**DIRECTIVE:** Locate every line in the data below that contains the string "width", matching case exactly, and copy each of those lines.

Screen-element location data
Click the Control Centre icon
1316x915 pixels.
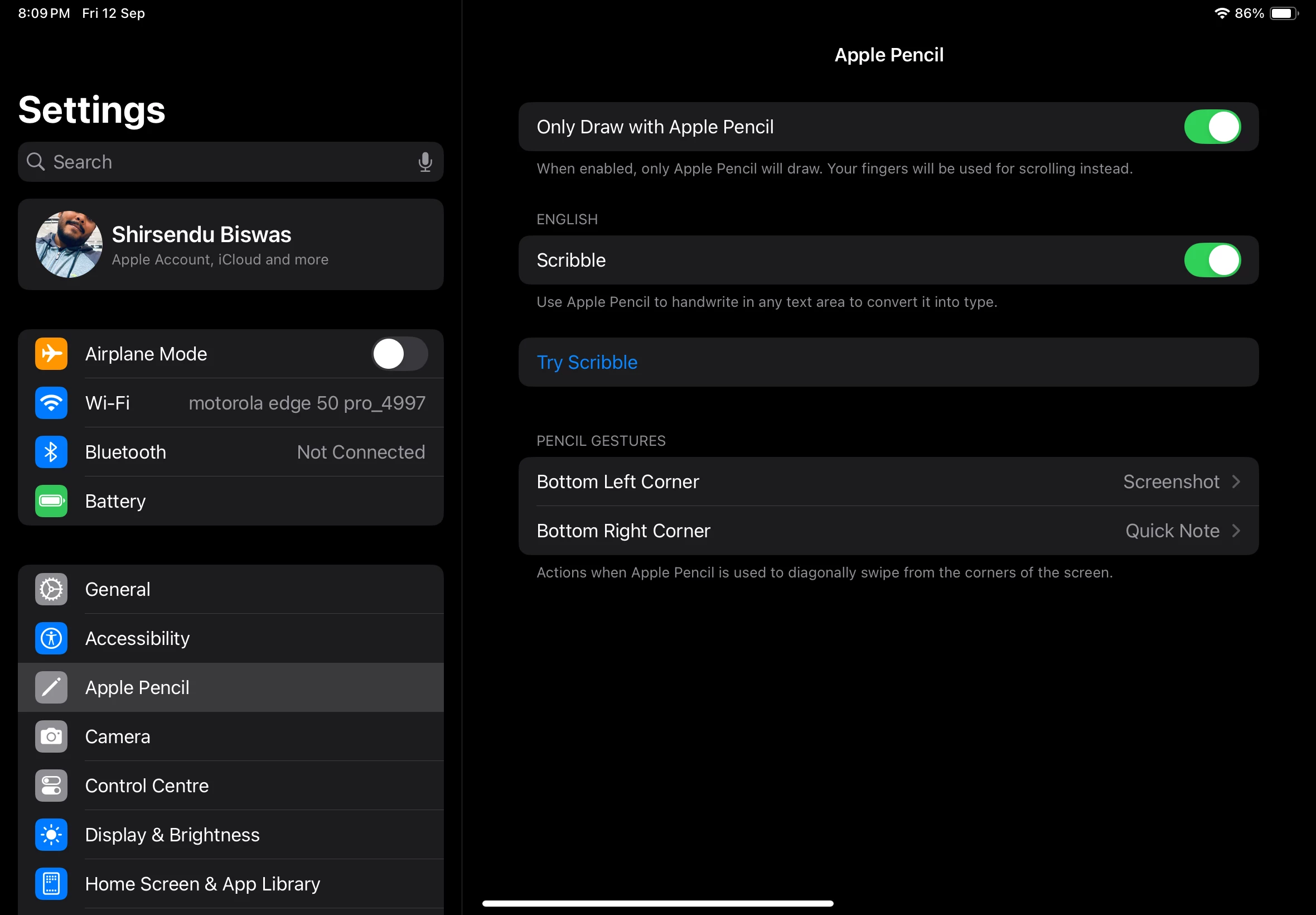pos(51,786)
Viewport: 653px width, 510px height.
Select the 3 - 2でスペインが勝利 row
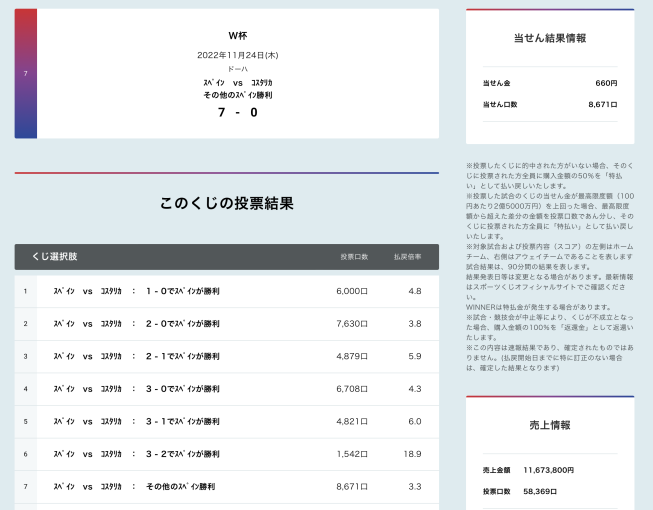pyautogui.click(x=227, y=454)
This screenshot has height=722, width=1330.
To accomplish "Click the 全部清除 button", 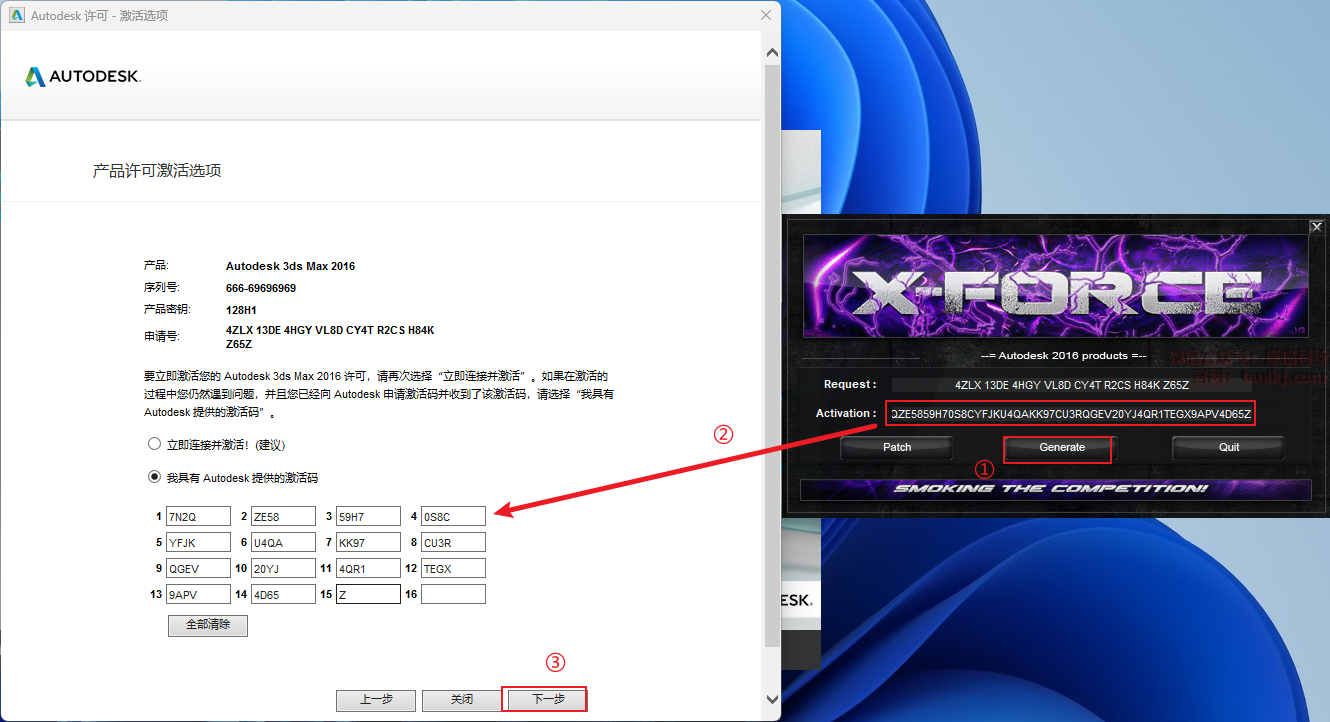I will point(208,625).
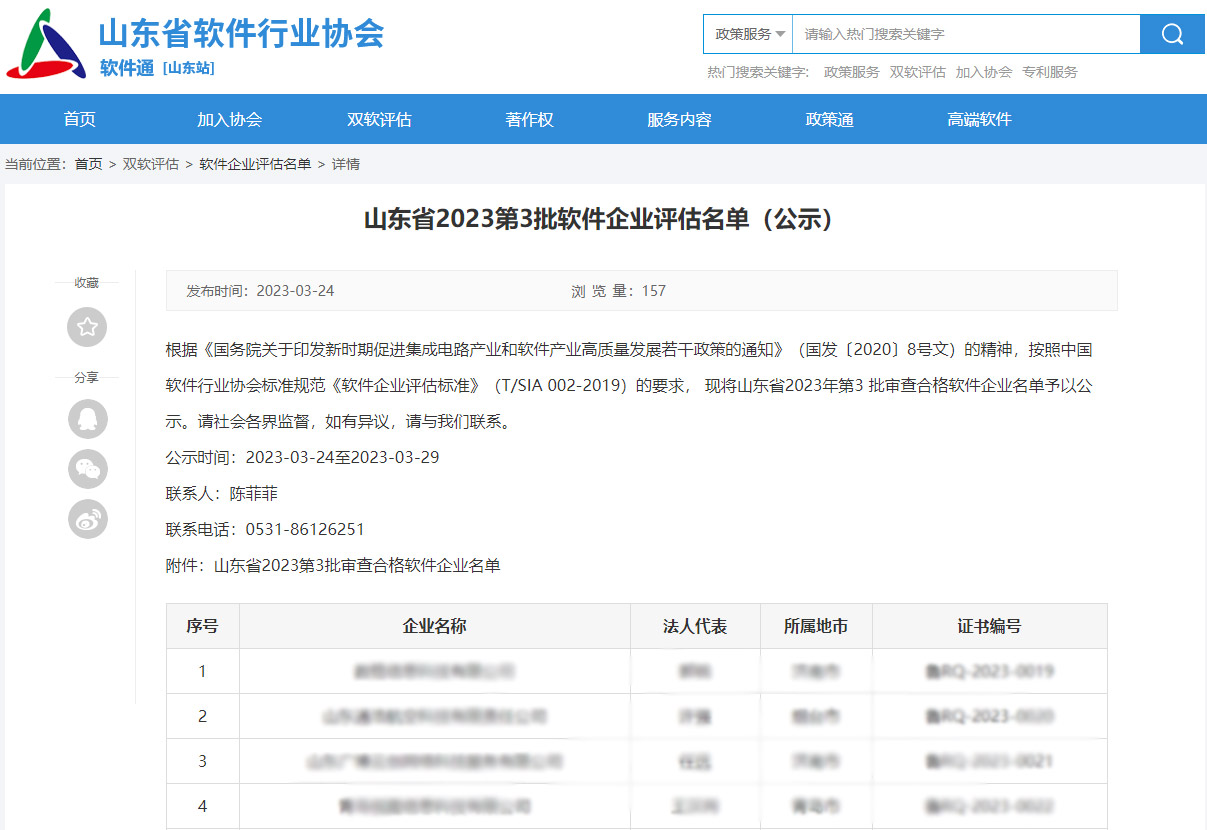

**TASK ANSWER:**
Viewport: 653px width, 510px height.
This screenshot has height=722, width=1330.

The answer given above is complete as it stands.